The Kenyan banking industry still has homework to do in improving transparency, addressing greenwashing, facilitating capital mobilisation and empowering market participants to identify and invest in sustainable assets.
- This is despite a study by Kenya Bankers Association (KBA) commending the industry for strides in aligning business with the global trends in sustainability.
- In terms of local guidelines, 73 per cent of the respondent banks indicated they have implemented the Central Bank of Kenya (CBK) climate risk management disclosure guidelines and submitted a report to CBK on climate risk as expected by the 30th of June 2023.
- Apart from the CBK Guidelines that are mandatory for banks, adoption of other sustainable finance frameworks is largely voluntary. Since issuing the guidance on ESG disclosures in 2021, NSE reports indicate a 15 per cent increase in the number of listed companies that published sustainability reports in 2022 including the eight listed banks.
“As highlighted in the report, financial institutions operate in a rapidly evolving environment, heightened by complex regulatory requirements. Ensuring maintenance of confidence, the institutions are increasingly embracing sustainable finance practices,” says Raimond Molenje acting Chief Executive Officer Kenya Bankers Association.
“As primary providers of finance, banks have a key role in driving the transition towards a sustainable future in a low-carbon regime,” KBA notes in the study.
“The banking industry in Kenya has made strides in aligning the banking business with the global trends in sustainability but more needs to be done to improve transparency, address greenwashing, facilitate capital mobilisation and empower market participants to identify and invest in sustainable assets,” the industry association added.
The Central Bank of Kenya reported that by end of June 2022, it had received board-approved climate risk implementation plans from 38 commercial banks and 1 mortgage finance institution for review.
“Despite the progress, there is need to map duplicate metrics across the various standards to minimise regulatory burden on reporting entities. For instance, Kenyan Banks are required by CBK to use the TCFD framework in their reporting while those that are listed in the NSE also apply GRI reporting standards recommended by NSE ESG Disclosures Guidance Manual.”

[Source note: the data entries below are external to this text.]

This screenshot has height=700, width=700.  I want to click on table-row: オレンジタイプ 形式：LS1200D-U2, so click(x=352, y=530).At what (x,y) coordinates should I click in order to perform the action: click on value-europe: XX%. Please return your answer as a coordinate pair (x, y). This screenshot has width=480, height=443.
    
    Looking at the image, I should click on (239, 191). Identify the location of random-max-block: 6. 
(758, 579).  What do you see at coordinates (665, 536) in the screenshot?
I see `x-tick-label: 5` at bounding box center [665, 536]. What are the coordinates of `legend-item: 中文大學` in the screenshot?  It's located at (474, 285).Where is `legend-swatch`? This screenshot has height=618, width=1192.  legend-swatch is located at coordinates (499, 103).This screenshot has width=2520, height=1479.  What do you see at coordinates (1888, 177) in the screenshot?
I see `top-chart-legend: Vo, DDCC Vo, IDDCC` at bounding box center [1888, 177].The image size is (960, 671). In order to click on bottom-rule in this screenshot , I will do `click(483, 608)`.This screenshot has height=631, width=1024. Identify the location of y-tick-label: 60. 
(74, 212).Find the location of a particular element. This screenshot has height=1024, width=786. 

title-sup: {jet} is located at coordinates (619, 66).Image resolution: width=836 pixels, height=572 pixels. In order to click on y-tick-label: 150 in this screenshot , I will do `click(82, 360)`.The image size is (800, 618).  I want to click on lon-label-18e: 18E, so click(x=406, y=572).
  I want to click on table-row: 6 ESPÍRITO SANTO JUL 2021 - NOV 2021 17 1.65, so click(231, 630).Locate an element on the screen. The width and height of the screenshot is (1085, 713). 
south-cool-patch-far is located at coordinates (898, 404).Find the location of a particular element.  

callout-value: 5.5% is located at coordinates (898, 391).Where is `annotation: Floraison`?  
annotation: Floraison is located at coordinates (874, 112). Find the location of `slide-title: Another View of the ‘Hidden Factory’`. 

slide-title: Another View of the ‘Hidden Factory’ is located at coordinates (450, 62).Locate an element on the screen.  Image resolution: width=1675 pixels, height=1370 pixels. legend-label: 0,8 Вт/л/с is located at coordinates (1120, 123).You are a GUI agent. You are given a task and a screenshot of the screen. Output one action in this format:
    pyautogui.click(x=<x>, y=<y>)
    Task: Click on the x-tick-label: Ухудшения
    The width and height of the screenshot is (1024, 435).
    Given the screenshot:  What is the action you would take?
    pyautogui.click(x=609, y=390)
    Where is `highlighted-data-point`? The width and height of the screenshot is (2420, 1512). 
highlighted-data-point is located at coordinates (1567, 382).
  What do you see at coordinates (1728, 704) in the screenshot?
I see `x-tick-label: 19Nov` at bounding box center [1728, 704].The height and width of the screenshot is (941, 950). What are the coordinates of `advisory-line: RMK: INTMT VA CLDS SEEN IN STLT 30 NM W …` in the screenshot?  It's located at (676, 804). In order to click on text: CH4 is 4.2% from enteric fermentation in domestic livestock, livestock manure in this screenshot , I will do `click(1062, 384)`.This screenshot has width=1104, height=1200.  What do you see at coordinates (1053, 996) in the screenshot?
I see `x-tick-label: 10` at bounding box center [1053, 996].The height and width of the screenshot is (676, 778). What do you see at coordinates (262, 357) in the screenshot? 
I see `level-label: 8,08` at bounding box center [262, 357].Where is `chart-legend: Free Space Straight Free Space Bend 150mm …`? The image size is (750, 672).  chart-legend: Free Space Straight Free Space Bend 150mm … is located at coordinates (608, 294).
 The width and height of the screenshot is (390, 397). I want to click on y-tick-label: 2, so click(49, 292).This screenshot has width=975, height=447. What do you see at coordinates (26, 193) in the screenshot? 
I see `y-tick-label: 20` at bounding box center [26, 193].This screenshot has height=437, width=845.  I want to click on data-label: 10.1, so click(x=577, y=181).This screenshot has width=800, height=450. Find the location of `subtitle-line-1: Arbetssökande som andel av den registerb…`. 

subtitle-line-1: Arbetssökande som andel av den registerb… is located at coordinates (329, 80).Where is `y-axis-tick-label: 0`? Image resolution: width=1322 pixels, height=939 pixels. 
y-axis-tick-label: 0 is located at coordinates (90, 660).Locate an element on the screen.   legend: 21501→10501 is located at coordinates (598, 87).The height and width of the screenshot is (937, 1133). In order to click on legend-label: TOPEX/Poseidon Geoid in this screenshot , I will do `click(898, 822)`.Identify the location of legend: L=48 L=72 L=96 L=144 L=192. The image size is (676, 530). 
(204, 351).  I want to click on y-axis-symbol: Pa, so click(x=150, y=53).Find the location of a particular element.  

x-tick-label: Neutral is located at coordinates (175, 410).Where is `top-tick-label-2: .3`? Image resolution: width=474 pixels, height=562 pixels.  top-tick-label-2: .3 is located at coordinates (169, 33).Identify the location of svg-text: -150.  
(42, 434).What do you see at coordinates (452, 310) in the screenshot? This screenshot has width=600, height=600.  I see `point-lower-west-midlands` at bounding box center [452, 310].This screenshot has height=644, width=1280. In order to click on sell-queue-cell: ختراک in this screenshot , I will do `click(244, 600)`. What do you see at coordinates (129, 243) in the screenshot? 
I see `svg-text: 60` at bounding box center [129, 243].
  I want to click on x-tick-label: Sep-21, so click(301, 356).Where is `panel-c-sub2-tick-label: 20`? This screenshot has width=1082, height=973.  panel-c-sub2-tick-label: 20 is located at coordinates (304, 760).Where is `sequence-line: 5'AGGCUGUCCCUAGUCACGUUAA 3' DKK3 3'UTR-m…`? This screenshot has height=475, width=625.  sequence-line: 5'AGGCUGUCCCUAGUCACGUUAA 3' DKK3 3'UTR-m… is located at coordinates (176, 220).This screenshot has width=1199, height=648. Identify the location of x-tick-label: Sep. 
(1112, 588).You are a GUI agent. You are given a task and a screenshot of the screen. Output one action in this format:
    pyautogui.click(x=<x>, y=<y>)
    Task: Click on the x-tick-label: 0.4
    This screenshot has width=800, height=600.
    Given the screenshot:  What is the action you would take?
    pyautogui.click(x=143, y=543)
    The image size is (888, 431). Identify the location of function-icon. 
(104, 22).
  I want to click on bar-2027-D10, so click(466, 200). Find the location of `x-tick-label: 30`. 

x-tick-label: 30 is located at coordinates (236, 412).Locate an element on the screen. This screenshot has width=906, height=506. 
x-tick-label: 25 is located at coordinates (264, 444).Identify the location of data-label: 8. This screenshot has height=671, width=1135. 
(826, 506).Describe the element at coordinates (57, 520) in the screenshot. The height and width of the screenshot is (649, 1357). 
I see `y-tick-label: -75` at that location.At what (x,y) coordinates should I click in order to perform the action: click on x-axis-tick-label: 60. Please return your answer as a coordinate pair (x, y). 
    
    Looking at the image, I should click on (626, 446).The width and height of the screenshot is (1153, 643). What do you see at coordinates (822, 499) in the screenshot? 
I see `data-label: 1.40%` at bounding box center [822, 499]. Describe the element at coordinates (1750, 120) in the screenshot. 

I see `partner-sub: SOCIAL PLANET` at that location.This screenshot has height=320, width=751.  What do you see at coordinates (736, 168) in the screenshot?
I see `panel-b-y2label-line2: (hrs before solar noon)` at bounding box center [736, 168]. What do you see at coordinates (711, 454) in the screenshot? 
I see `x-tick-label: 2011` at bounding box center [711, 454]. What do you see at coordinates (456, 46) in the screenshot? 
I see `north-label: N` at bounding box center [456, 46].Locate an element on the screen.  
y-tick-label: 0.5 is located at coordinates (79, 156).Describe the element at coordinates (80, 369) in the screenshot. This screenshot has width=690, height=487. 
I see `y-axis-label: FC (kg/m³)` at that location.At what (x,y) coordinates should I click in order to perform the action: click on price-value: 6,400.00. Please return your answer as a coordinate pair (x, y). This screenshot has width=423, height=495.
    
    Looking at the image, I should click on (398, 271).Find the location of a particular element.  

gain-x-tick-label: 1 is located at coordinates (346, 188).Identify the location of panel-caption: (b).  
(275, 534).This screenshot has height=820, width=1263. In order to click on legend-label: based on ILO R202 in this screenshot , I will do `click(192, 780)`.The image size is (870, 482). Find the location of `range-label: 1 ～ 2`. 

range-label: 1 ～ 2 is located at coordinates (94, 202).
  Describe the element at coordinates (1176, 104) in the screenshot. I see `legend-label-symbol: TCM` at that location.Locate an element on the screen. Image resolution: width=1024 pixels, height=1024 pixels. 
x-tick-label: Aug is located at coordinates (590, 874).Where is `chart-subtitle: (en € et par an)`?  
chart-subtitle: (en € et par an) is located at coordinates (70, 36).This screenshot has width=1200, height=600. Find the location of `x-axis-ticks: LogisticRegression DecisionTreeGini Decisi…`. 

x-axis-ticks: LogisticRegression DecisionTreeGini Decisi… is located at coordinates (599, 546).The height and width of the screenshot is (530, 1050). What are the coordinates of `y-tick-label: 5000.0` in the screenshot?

“This is a case of double reporting on similar metrics for banks listed in the NSE and which could be eliminated through standardisation.”
“A conducive environment for sustainable finance is only possible with a multi-sectoral approach that makes it possible for the public, private and civil society, in both finance and sustainability agenda, to partner. Education and awareness creation also remain critical in empowering individuals and organizations to make informed decisions that align with sustainability principles,” Mohamed Awer Chief Executive Officer WWF-Kenya.